The transpiration pull is initiated by the movement of water from the leaves to the
surrounding air. By what process does water vapor leave the stomata? (A) Active transport, (B) oxidation, (C) evaporation, or (D) condensation.
This diagram shows the cross section through a leaf. The orange structures represent the xylem vessels, which are responsible for
transporting water up the stem of the plant, from the roots to the leaves. Represented in pink is the phloem tissue, which transports sugars up and down the
stem of the plant. We can also see a stoma, plural stomata, which is a pore on the underside of the leaf
that opens and closes in response to changing environmental conditions. For example, stomata, like the one we can see here, are open in the light. This allows lots of carbon dioxide to diffuse into the leaves for photosynthesis.

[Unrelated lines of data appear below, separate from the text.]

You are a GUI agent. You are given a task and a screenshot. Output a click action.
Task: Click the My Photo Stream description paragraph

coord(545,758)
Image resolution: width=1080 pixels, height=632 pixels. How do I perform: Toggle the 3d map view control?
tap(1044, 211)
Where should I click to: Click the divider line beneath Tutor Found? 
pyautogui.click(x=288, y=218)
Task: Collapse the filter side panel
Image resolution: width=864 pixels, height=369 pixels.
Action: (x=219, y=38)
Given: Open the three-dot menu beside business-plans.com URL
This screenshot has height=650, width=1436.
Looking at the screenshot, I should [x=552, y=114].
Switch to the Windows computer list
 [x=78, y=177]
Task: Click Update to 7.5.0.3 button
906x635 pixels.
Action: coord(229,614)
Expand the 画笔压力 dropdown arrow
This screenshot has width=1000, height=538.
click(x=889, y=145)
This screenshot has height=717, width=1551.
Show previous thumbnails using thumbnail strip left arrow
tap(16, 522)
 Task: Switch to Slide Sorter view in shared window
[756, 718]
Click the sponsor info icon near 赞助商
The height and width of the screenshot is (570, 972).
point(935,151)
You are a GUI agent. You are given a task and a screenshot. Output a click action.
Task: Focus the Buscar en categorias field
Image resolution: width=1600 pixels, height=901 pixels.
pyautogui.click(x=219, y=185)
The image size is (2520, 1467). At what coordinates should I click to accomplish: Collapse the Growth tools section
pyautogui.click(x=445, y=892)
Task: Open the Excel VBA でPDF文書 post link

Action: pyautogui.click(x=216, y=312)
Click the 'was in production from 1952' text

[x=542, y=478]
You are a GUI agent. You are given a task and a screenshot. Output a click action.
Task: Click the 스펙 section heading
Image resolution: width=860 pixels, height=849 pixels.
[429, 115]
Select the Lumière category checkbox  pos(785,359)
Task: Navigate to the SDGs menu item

Now let’s turn our attention to the movement of water out of the leaves. When water reaches the leaf, it exits the xylem vessels and moves through the spongy
mesophyll cells and into the air spaces by osmosis. In the air spaces, the water changes state and turns from a liquid into a gas called
water vapor. Because there is a higher concentration of water vapor inside the leaf than outside,
the water vapor moves out of the leaf through the stomata by diffusion. This process is known as evaporation.
We have therefore determined that the correct answer is (C). The process by which water vapor leaves the stomata is evaporation.